SAP claims the title of Europe’s most valuable listed company, taking over from Danish producer of weight-loss drugs Novo Nordisk.
SAP shares rose 1.6% on Monday, driven by growing investor optimism about the company’s cloud-based software. This brought the German company’s valuation to approximately €314 billion ($340 billion). This caused SAP to overtake Novo Nordisk, whose shares fell by 16% this year. According to Bloomberg, this decline is partly due to disappointing test results for the new weight loss drug CagriSema.
Switching to the cloud helps SAP
SAP shares rose 42% last year. This is partly thanks to the accelerated shift of customers from traditional on-site servers to cloud infrastructure. This shift enables the company to offer more profitable products, often bundled with artificial intelligence. According to the manufacturer, this combination has given a significant boost to sales growth.
Probably the highest growth percentage in a decade
Analysts estimate that SAP’s sales will increase by an average of 12% this year. If they are successful, this would be the highest annual growth rate in ten years. Operating profit is expected to increase even more, thanks in part to a restructuring program announced in January 2024.

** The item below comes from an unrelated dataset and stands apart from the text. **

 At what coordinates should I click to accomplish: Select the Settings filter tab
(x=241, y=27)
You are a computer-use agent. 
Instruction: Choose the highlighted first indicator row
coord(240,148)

SAP’s steady rise stands in contrast to other European blue-chip companies that are facing major challenges. ASML, for example, is dealing with weak orders from several major customers. This is accompanied by much stricter export restrictions on chip equipment to China, mainly at the initiative of the US.
ASML also sees bright spots
Incidentally, according to the Dutch company itself, ASML’s expectations do not seem to be that negative at all. Like other players in the chip industry, ASML is admittedly cautious about the short-term future. Trade restrictions with China are indeed a dark cloud over the ASML order book, while Intel’s uncertain nature can also lead to less demand for chip machines. Chinese customers accounted for almost half of all orders in Q2, for example, but this share will fall due to trade restrictions. Nevertheless, the longer term is said to be unabatedly positive for the Dutch company.
The company therefore stands by its prediction that it will bring in between 44 and 60 billion euros in orders by 2030. Given that current sales figures based on the last quarter amount to around 30 billion euros per year, this would represent a significant increase in six years’ time.